Praktijk ontbeert inzicht
Om de rol van het bedrijfsmodel in de bedrijfsvoering te verduidelijken wordt gerefereerd aan het Pdca-model van kwaliteitsgoeroe Deming. In dit model wordt het continu verbeteren van de bedrijfsvoering afgebeeld als een ononderbroken reeks van ‘plan-do-check-act’-activiteiten. Onder ‘Plan’ wordt in dit verband verstaan het bedenken van (verbeteringen aan) het bedrijfsproces. ‘Do’ betreft de uitvoering ervan. ‘Check’ houdt het monitoren van de uitvoering in en ‘Act’ het handelen naar aanleiding hiervan.
Als we de informatiehuishouding van organisaties spiegelen aan dit model, ontstaat het volgende beeld. De informatiehuishouding, momenteel veelal bestaand uit Oltp (online transaction processing) en Olap (online analytical processing) systemen, dekt niet de gehele verbetercyclus af. Met name het ‘Plan’-segment wordt in onvoldoende mate met deze systemen bestreken. Het is dit segment waar de procesvastleggingstools (online process improvement?) hun grootste waarde kunnen hebben – als schakel tussen analysesystemen en transactiesystemen.

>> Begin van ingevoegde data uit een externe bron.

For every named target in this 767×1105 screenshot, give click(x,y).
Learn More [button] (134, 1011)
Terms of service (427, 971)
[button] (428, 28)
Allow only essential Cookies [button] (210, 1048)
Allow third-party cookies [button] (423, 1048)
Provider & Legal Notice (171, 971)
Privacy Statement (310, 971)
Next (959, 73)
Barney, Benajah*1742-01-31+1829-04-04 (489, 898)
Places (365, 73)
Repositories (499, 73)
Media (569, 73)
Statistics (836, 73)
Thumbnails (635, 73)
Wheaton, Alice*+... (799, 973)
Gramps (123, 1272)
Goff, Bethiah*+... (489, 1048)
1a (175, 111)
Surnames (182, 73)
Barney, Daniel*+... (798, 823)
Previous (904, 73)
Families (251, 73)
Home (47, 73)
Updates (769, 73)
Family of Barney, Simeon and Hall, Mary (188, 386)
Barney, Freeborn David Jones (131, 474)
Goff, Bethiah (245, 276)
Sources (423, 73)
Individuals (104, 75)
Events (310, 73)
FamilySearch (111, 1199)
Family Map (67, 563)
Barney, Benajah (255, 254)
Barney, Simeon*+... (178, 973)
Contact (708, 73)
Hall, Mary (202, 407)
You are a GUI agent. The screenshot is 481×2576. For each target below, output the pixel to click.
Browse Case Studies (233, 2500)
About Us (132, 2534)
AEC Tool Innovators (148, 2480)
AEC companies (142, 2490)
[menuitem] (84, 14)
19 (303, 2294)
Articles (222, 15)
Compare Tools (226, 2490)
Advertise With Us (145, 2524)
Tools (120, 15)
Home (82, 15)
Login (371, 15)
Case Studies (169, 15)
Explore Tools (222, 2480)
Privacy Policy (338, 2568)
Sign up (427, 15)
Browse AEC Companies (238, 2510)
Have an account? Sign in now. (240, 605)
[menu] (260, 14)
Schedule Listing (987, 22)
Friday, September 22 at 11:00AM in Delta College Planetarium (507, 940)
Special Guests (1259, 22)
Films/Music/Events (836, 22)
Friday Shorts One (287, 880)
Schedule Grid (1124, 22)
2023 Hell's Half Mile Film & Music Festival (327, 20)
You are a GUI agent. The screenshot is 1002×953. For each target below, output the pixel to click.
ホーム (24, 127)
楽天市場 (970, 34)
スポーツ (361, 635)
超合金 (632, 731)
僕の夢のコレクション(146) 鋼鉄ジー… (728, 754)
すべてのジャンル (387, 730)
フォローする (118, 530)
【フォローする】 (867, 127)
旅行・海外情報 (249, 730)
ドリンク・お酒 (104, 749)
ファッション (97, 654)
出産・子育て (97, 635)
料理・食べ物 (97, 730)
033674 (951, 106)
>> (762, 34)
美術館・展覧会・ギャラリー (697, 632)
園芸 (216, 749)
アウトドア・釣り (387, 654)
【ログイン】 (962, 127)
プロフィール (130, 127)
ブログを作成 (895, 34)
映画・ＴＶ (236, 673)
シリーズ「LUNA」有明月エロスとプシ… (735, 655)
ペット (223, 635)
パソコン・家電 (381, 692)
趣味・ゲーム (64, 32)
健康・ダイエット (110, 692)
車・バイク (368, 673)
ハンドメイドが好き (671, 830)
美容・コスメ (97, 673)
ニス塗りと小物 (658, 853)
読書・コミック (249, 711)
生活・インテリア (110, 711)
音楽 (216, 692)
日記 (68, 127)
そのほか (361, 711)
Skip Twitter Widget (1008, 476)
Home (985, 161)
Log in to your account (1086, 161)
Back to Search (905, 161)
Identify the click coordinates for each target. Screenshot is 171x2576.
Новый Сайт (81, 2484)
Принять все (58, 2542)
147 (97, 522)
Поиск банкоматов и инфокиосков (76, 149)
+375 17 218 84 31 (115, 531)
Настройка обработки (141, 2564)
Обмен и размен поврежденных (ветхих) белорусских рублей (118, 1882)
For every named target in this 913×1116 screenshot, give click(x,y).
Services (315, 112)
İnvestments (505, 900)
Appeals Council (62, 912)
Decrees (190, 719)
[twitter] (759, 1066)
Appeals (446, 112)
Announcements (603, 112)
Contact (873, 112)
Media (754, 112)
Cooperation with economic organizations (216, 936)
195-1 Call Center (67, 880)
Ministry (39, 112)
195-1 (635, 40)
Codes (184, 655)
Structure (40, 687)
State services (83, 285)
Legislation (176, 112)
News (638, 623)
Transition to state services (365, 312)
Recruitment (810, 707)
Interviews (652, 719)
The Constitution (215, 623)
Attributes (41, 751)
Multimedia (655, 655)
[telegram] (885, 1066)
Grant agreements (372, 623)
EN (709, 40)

De hierboven geschetste rol wordt zoals gezegd door enkele leveranciers en wetenschappers onderkend. Verschillende leveranciers bieden functionaliteit om procesvastleggingstools te koppelen aan Oltp- (of wfm) systemen. In het algemeen betreft dit unidirectionele koppelingen waarmee op basis van in de tool gemodelleerde of geselecteerde processen automatisch een eerste inrichtingsslag op een erp- of wfm-systeem kan worden uitgevoerd. Het terugkoppelen van gegevens van de daadwerkelijke uitvoering van bedrijfsprocessen vanuit Olap, Oltp of wfm-systemen naar de procesvastleggingstools is minder ontwikkeld. Deze koppelingen zijn eenvoudigweg nog niet te realiseren. Het is op dit punt waar de procesvastleggingstools nog tekortschieten.
Onvermogen
De Gartner Group stelt dat ‘geavanceerde procesvastleggingstools tegen het jaar 2002 onmisbaar zullen zijn voor het voortdurend implementeren en aanpassen van de bedrijfsstrategie op alle niveaus (p=0,8)’. Nu, 3 jaar voor dato, kan geconstateerd worden dat de praktijk nog ver achterblijft bij deze verwachting. Eén van de oorzaken is ongetwijfeld het onvermogen van de huidige tools om effectief het ontwerpen en vastleggen van bedrijfsprocessen ten dienste van de uitvoering ervan te kunnen brengen.
De conclusie is daarom onontkoombaar dat vastlegging van bedrijfsprocessen op dit moment nog meer een ‘speeltuin voor specialisten’ is dan een ‘must voor managers’.